The saving is $2,150/month - not visible at all in the original Pricing Calculator estimate because that estimate was built against the wrong traffic level. This is not a criticism of the Pricing Calculator: it cannot model what it was not given. The problem is structural. Static cost estimation against static traffic assumptions will always miss the spike scenario, and the spike scenario is where on-demand billing becomes expensive.

Finding 2 - Lambda memory and execution duration

The second finding came from the second INFO recommendation, which I would have dismissed as low-priority in a pre-deployment review if the numbers had not been specific enough to check.

Recommendations - Active 3 Info

Info

Lambda processor memory may be over-provisioned for this workload

Lambda processor is currently configured at 1,024 MB. For an event normalisation and storage workload without significant in-memory computation, the execution duration profile at 512 MB is estimated to be within 15% of the 1,024 MB profile, while reducing per-invocation cost by approximately 50%. At 1,200 RPS baseline and this function's estimated average execution duration of 85ms, the annual cost delta between 1,024 MB and 512 MB is approximately $1,560/year.
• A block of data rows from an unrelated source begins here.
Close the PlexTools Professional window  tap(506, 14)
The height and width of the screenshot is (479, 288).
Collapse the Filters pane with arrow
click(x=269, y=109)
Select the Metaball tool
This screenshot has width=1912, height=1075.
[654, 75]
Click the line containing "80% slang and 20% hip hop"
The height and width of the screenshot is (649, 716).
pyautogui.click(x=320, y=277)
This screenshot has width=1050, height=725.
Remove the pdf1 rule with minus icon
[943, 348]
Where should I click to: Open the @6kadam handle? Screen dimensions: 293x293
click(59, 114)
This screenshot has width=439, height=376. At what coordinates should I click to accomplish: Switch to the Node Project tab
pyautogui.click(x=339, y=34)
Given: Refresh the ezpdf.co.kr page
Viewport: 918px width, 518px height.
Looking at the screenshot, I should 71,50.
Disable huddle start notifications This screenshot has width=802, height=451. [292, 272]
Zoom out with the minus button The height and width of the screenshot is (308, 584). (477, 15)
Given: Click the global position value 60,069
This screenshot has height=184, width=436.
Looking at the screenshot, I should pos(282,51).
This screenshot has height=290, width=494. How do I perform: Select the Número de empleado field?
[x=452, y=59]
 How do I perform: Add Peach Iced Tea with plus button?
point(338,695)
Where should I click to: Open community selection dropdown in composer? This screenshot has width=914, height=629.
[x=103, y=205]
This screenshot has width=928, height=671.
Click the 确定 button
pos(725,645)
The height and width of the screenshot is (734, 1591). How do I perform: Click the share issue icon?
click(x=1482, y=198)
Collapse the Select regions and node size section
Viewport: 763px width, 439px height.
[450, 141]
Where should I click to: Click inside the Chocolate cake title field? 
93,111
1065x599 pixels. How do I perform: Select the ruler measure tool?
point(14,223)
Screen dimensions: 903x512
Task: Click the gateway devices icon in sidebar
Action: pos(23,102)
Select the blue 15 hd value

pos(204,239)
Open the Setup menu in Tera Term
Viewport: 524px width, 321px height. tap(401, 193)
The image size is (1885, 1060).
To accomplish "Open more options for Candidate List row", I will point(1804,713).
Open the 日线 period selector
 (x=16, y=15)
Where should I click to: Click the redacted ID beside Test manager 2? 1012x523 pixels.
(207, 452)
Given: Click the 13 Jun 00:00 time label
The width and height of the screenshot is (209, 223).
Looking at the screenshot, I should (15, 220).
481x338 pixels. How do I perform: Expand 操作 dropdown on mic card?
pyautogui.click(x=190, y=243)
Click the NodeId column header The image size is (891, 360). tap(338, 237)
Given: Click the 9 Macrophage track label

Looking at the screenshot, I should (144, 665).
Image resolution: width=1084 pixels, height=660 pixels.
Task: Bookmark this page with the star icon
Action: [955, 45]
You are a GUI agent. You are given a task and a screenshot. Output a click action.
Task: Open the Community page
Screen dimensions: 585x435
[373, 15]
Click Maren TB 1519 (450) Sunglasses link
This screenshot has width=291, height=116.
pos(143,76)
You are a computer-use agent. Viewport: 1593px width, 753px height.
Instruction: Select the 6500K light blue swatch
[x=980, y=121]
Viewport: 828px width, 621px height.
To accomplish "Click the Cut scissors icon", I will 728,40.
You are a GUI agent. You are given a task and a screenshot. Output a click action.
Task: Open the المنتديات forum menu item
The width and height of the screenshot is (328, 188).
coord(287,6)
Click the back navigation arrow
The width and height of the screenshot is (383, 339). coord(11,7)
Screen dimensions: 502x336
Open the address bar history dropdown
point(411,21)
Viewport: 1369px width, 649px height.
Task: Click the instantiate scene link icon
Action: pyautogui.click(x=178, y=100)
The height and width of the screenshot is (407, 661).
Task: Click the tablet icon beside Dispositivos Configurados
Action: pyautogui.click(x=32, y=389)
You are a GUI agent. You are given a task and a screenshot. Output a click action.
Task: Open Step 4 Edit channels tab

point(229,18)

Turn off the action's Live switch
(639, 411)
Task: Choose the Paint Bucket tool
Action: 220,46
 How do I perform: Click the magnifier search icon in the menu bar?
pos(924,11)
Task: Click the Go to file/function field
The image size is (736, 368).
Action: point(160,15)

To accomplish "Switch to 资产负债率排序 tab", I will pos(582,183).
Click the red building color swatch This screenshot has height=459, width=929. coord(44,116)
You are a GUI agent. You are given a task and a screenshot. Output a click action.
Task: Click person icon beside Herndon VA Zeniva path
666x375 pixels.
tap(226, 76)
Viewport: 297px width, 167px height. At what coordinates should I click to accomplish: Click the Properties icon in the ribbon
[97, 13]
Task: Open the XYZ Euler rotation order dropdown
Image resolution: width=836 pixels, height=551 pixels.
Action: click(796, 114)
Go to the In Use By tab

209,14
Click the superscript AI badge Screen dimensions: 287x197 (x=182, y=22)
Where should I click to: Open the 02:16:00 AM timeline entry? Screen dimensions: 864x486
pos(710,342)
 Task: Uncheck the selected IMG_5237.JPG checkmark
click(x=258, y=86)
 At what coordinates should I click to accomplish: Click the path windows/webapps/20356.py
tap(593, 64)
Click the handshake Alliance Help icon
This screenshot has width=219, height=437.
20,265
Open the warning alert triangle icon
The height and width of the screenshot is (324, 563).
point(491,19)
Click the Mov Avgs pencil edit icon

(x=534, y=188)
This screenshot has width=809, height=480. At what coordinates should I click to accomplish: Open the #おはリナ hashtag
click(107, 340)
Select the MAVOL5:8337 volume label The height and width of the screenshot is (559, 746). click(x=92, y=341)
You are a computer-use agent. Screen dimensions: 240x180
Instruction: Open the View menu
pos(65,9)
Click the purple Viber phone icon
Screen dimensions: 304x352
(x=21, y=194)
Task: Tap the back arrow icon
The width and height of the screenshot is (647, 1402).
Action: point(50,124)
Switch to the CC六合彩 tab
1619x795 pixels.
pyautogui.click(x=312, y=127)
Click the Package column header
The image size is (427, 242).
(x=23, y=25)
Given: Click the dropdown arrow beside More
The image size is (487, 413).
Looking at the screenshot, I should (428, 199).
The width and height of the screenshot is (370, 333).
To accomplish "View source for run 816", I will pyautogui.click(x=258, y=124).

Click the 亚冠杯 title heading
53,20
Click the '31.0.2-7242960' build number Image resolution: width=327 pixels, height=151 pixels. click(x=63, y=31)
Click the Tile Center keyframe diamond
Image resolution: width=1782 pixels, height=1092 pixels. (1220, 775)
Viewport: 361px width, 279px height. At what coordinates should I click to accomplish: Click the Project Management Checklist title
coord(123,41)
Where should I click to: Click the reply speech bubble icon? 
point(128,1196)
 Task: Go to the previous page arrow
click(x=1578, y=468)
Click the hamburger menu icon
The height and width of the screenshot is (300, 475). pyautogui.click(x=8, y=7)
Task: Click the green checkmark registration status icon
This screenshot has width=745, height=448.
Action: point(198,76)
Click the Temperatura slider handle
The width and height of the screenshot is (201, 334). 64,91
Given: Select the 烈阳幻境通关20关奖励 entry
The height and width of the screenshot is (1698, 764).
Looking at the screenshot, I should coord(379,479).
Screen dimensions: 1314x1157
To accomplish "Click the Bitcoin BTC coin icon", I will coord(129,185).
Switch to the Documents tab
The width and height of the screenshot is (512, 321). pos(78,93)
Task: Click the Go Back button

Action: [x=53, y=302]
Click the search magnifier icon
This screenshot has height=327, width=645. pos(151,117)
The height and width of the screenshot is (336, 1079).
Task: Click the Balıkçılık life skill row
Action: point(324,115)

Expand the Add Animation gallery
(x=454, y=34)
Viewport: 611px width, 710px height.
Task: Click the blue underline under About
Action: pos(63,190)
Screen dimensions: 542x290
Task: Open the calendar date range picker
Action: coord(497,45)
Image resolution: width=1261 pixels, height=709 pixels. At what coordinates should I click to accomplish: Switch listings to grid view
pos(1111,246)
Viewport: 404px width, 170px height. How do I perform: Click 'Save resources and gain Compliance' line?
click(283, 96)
Recommend testing at 512 MB and comparing execution duration in ST environment before committing to production configuration.

Apply recommendation →

Info

Lambda ingest function: consider reducing timeout from 30s to 5s

Lambda ingest is configured with a 30-second timeout. For a synchronous API Gateway → Lambda integration handling lightweight event validation and SQS publish, a 29-second timeout mismatch with API Gateway's 29-second maximum creates a silent failure mode - API Gateway will return a 504 before Lambda times out, but Lambda continues executing and consuming concurrency. Recommend setting Lambda timeout to 5 seconds to match actual expected execution time and surface genuine failures cleanly.

Apply recommendation →

The memory recommendation carries a specific number: $1,560/year at baseline traffic. That is enough to check. I applied the 512 MB configuration on the canvas, re-ran the Constant simulation at 1,200 RPS, and verified that the simulation showed no latency degradation at the lower memory allocation. The cost estimate updated accordingly.

The timeout recommendation was not a cost finding - it was a reliability finding with cost implications. A Lambda function that continues executing after API Gateway has already returned a 504 to the caller is consuming concurrency for work that has already failed. Under spike load, this becomes a concurrency leak. Catching it at design time rather than during a production incident is the value. I corrected both Lambda configurations and re-ran the simulation to confirm both functions remained healthy at baseline and spike RPS.

🖼

Canvas Image - Lambda Node Configuration, Both Functions

Screenshot: Lambda (processor) node configuration panel. Memory updated from 1,024 MB to 512 MB. Lambda (ingest) timeout updated from 30s to 5s. Both nodes showing healthy status in simulation at 1,200 RPS Constant.

Lambda ingest - 5s timeout · 512 MB

Lambda processor - 512 MB

Spike 7,200 RPS - all nodes healthy

$2,850 / mo ↓

Finding 2 - Lambda memory right-sizing

Lambda processor at 1,024 MB (original) $1,560 / yr

Lambda processor at 512 MB (optimized) $780 / yr

      Annual saving
      $780 / yr  ($65 / mo)
    

$65/month is not a transformative saving in isolation. It is worth noting for two reasons. First, it was identified at zero cost and required one canvas change. The ratio of effort to saving is asymmetric in a way that makes it worth collecting. Second, and more importantly: the timeout finding that came with it would have been a production incident. A concurrency leak under spike load on the ingest function, at 7,200 RPS, is not a soft failure mode.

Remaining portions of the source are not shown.